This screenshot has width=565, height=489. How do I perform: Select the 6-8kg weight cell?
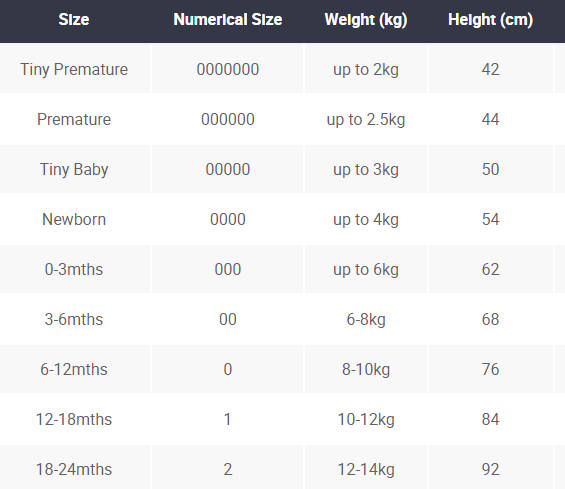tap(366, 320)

...

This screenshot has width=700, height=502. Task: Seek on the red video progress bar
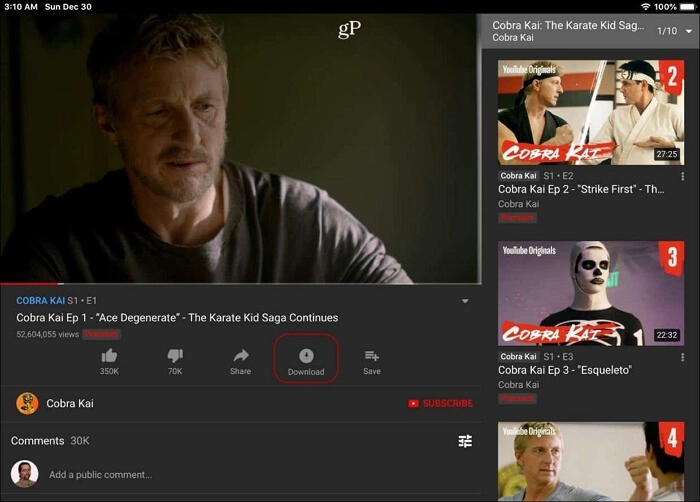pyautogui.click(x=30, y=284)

* * *

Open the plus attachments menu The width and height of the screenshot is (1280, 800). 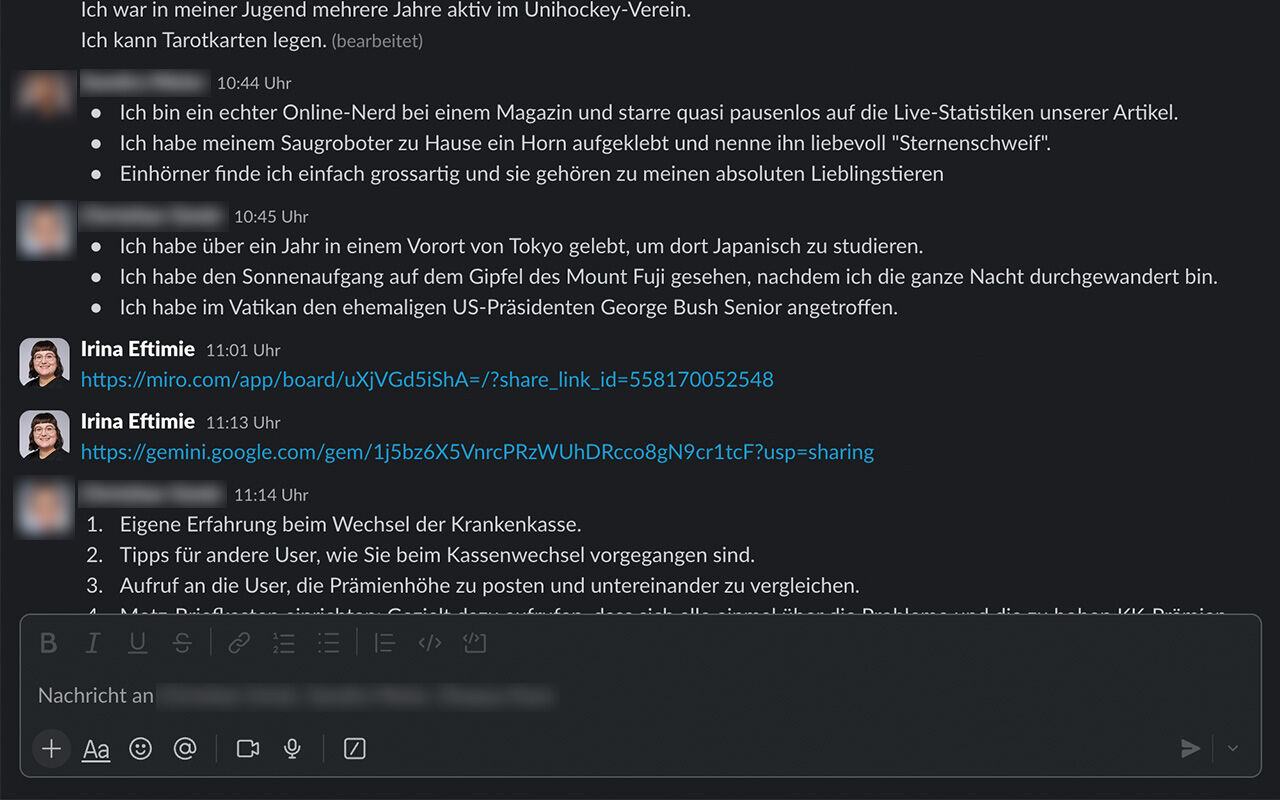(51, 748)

### WRITTEN INSTRUCTION
Express as a numbered list the lines from the line containing "This screenshot has width=700, height=502." up to and including the line containing "pyautogui.click(x=30, y=284)", leaving out blank lines and omitting the pictures.

### REPLY
1. This screenshot has width=700, height=502. Task: Seek on the red video progress bar
2. pyautogui.click(x=30, y=284)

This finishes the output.